Tous nos motifs architecturaux, musicaux, toutes nos harmonies de couleur et de lumière, etc, sont directement empruntés à la Nature.
À l’heure où les populations d’abeilles déclinent dramatiquement, à l’heure où, soumises aux pesticides, à la pollution, à la dégradation de l’habitat naturel, aux cultures intensives, elles sont entrées dans un déclin catastrophique pour elles-mêmes et l’ensemble du vivant, La vie des abeilles nous délivre des enseignements d’une actualité brûlante au sens où, pour reprendre les termes de Laurence Boudart, ils sont habités par « une forme d’intuition proto-écologique ».

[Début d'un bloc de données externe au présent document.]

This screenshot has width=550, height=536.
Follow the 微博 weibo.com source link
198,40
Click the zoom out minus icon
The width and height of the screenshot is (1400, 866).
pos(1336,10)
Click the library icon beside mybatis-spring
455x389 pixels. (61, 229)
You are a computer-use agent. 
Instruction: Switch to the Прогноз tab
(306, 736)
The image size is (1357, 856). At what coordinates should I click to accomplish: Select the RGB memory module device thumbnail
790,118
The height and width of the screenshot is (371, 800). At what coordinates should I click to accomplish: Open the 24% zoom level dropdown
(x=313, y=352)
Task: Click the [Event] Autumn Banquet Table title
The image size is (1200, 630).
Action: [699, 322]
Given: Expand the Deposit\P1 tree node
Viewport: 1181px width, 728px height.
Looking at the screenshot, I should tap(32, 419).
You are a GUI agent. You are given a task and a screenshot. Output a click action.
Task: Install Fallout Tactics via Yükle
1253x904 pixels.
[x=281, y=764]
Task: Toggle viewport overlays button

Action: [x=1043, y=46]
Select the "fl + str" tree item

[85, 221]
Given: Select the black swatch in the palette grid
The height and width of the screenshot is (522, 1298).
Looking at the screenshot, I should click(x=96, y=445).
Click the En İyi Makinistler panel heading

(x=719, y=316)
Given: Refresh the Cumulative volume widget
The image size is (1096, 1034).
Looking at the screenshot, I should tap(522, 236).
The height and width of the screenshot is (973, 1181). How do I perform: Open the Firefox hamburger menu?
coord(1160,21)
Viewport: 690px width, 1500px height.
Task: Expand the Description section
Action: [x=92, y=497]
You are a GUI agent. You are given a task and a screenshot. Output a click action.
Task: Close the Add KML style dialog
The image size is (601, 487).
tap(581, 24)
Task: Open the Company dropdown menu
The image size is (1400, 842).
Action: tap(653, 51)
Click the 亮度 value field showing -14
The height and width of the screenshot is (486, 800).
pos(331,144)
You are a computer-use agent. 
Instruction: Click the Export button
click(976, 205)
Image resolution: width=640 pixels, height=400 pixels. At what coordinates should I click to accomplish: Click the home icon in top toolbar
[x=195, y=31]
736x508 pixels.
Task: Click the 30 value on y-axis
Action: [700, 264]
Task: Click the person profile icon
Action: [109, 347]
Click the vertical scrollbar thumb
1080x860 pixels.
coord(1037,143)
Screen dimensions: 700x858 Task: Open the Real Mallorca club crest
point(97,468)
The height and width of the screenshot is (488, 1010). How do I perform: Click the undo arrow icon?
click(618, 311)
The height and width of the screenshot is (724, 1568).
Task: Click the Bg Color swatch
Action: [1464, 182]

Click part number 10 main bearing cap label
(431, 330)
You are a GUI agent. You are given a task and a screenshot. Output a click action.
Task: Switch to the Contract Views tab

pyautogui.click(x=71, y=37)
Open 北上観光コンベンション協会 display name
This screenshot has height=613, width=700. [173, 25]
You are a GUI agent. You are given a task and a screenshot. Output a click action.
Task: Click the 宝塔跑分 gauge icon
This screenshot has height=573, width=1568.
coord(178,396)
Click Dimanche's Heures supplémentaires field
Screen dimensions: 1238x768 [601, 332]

Les deux essais de Maeterlinck nous livrent des pépites florales, des essaims d’arguments, d’intuitions, d’amour qui nous aideront à lutter en faveur d’un changement radical dans le rapport que nous entretenons avec les mondes non-humains. Un changement citoyen qui passe par le refus des choix délétères de l’agriculture intensive, de la déforestation, de la surconsommation.